Supplied material: Begin

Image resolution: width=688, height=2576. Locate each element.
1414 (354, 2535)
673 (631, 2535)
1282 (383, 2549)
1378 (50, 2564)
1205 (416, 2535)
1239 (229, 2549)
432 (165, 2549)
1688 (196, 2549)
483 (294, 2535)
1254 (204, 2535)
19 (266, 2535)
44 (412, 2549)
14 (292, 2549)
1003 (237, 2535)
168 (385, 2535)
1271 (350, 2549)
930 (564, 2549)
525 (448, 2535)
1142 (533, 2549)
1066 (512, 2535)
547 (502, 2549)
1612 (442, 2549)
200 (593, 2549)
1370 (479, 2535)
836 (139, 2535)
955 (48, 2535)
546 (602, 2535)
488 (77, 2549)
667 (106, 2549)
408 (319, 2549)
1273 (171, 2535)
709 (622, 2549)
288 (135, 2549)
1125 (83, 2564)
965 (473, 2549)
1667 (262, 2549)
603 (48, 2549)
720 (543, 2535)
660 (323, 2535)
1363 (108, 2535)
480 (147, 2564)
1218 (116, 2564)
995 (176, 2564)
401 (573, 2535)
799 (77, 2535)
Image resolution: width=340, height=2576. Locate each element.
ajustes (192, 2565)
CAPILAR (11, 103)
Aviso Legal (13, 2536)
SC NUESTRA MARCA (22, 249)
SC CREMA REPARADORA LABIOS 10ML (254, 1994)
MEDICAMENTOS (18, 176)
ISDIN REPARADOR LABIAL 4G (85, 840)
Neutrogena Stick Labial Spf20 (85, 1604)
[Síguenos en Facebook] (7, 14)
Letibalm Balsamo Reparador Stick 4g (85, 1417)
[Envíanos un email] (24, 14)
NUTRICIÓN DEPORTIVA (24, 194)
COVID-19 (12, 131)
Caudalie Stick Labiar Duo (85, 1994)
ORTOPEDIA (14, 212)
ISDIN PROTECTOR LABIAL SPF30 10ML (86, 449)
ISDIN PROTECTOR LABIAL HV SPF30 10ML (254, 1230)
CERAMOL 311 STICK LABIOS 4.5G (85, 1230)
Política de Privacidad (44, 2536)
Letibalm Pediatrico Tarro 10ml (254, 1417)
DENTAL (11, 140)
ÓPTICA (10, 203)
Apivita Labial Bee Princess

Supplied material: End

**Problem details**
Copy out the data shown above without altering anything.

**Completed task**
Image resolution: width=688, height=2576. Locate each element.
1414 (354, 2535)
673 (631, 2535)
1282 (383, 2549)
1378 (50, 2564)
1205 (416, 2535)
1239 (229, 2549)
432 (165, 2549)
1688 (196, 2549)
483 (294, 2535)
1254 (204, 2535)
19 (266, 2535)
44 (412, 2549)
14 (292, 2549)
1003 (237, 2535)
168 (385, 2535)
1271 (350, 2549)
930 (564, 2549)
525 (448, 2535)
1142 (533, 2549)
1066 (512, 2535)
547 (502, 2549)
1612 (442, 2549)
200 (593, 2549)
1370 (479, 2535)
836 (139, 2535)
955 (48, 2535)
546 (602, 2535)
488 (77, 2549)
667 (106, 2549)
408 (319, 2549)
1273 (171, 2535)
709 (622, 2549)
288 (135, 2549)
1125 (83, 2564)
965 (473, 2549)
1667 (262, 2549)
603 (48, 2549)
720 (543, 2535)
660 (323, 2535)
1363 (108, 2535)
480 (147, 2564)
1218 (116, 2564)
995 (176, 2564)
401 (573, 2535)
799 (77, 2535)
Image resolution: width=340, height=2576. Locate each element.
ajustes (192, 2565)
CAPILAR (11, 103)
Aviso Legal (13, 2536)
SC NUESTRA MARCA (22, 249)
SC CREMA REPARADORA LABIOS 10ML (254, 1994)
MEDICAMENTOS (18, 176)
ISDIN REPARADOR LABIAL 4G (85, 840)
Neutrogena Stick Labial Spf20 (85, 1604)
[Síguenos en Facebook] (7, 14)
Letibalm Balsamo Reparador Stick 4g (85, 1417)
[Envíanos un email] (24, 14)
NUTRICIÓN DEPORTIVA (24, 194)
COVID-19 (12, 131)
Caudalie Stick Labiar Duo (85, 1994)
ORTOPEDIA (14, 212)
ISDIN PROTECTOR LABIAL SPF30 10ML (86, 449)
ISDIN PROTECTOR LABIAL HV SPF30 10ML (254, 1230)
CERAMOL 311 STICK LABIOS 4.5G (85, 1230)
Política de Privacidad (44, 2536)
Letibalm Pediatrico Tarro 10ml (254, 1417)
DENTAL (11, 140)
ÓPTICA (10, 203)
Apivita Labial Bee Princess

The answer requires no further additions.